> [Set task]: Rewrite the material from the line containing "Task: Click the" through the line containing "Looking at the screenshot, I should 292,93.", inclusive, swapping "timestamp" for "time display" and keeping everything else the same.

> [Stored rows]:
* start *
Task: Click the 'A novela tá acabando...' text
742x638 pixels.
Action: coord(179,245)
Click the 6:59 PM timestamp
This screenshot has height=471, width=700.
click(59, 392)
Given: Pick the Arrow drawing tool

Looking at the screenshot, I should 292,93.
* end *
* start *
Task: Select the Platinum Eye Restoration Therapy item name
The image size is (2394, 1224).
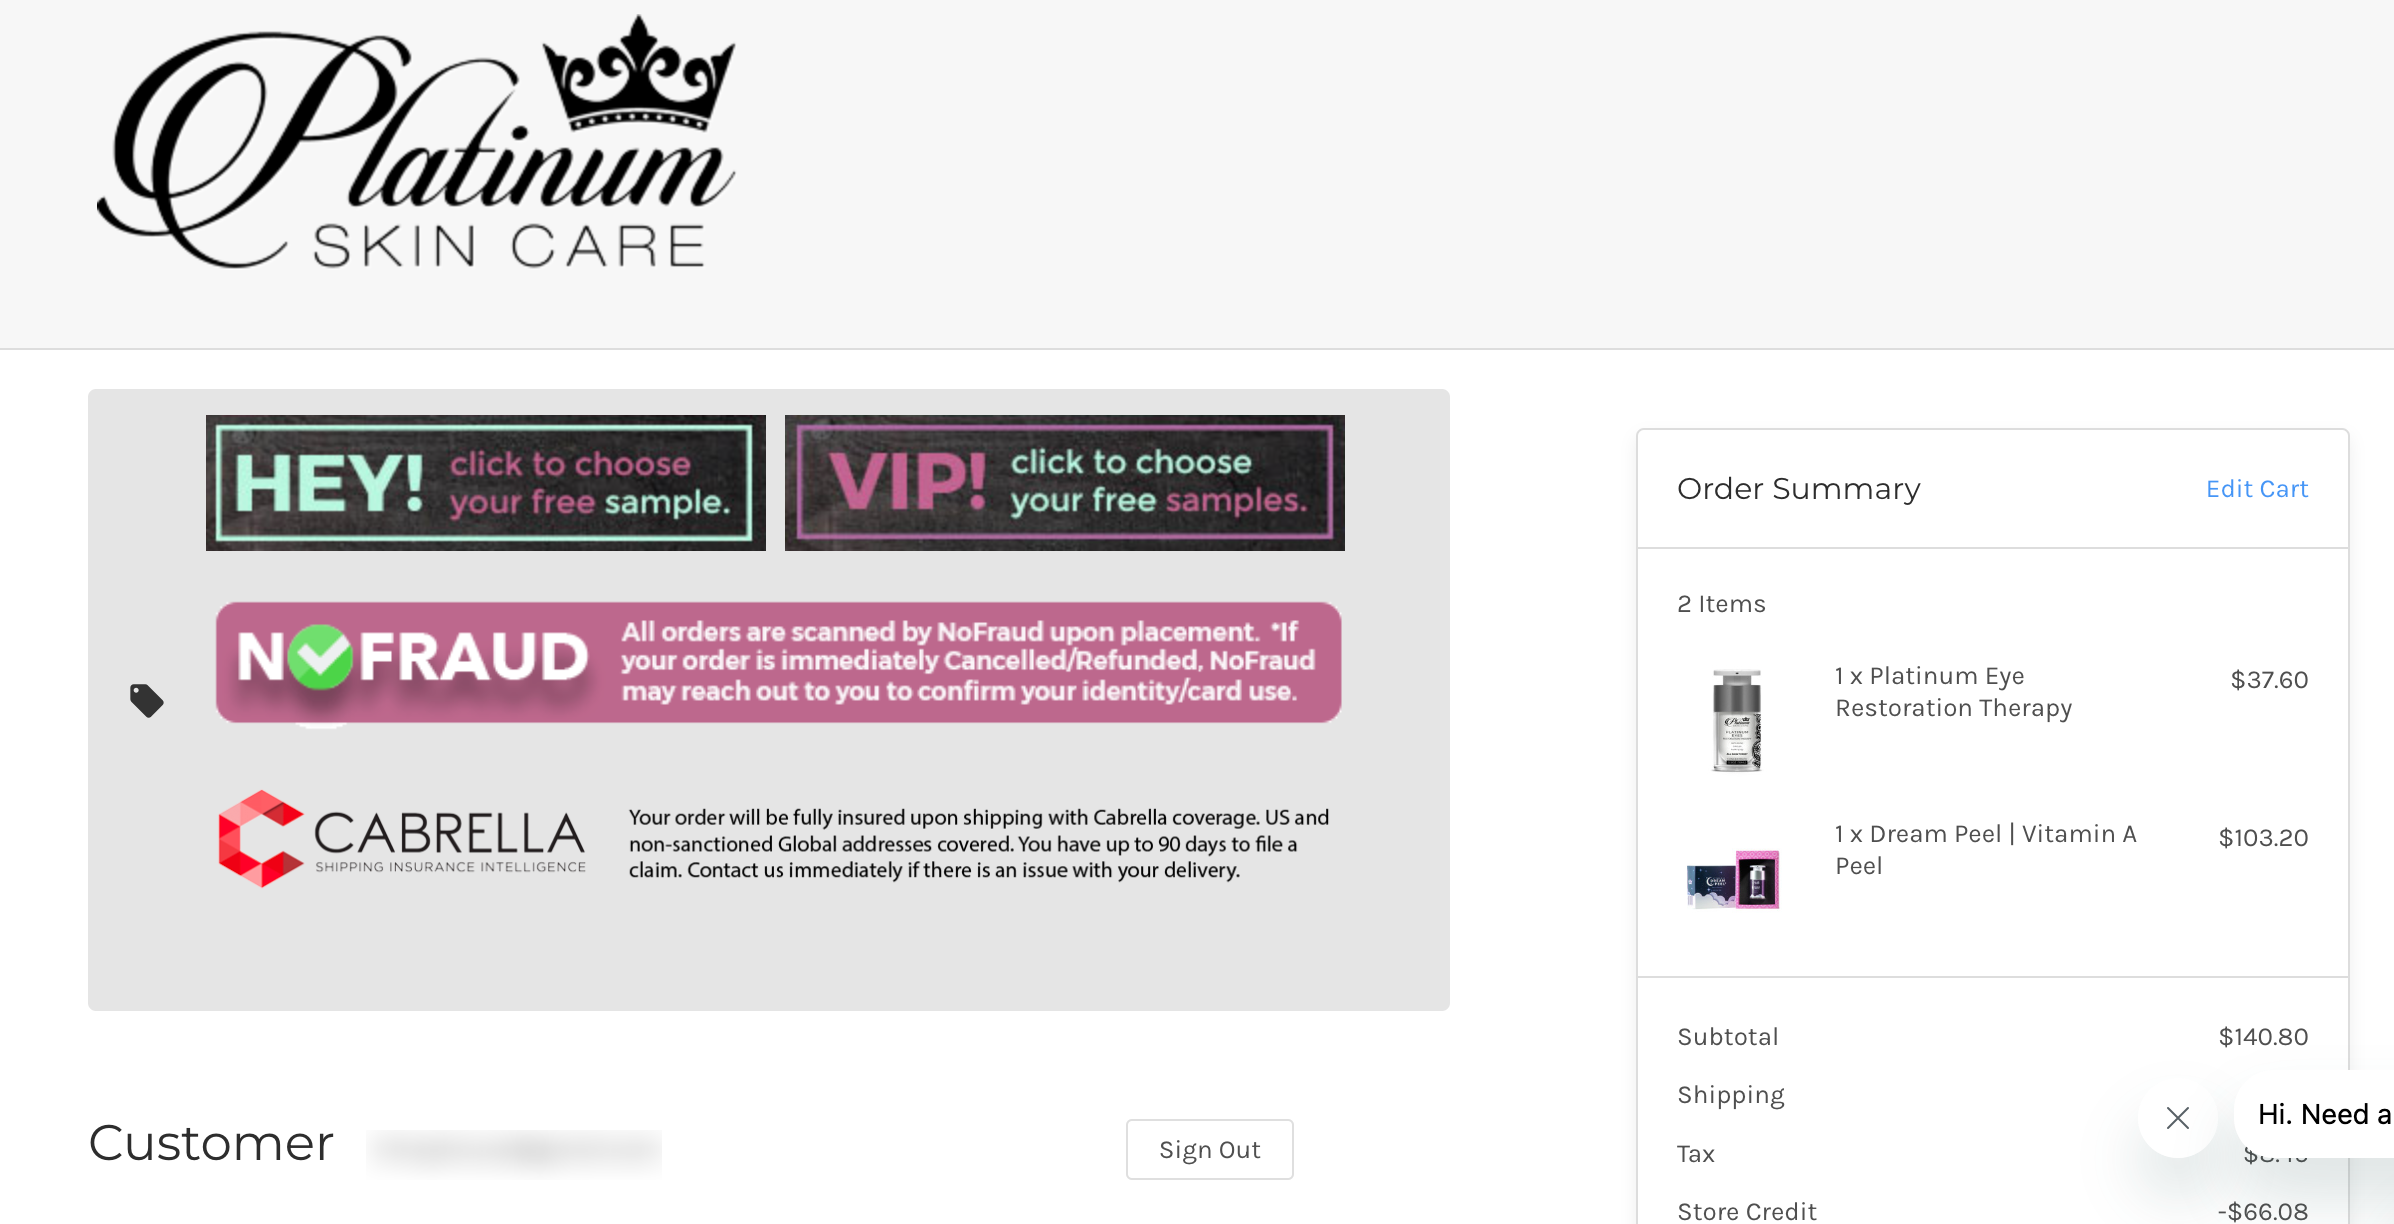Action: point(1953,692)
* end *
> [Task result]:
Task: Click the 'A novela tá acabando...' text
742x638 pixels.
Action: coord(179,245)
Click the 6:59 PM time display
This screenshot has height=471, width=700.
click(59, 392)
Given: Pick the Arrow drawing tool

Looking at the screenshot, I should 292,93.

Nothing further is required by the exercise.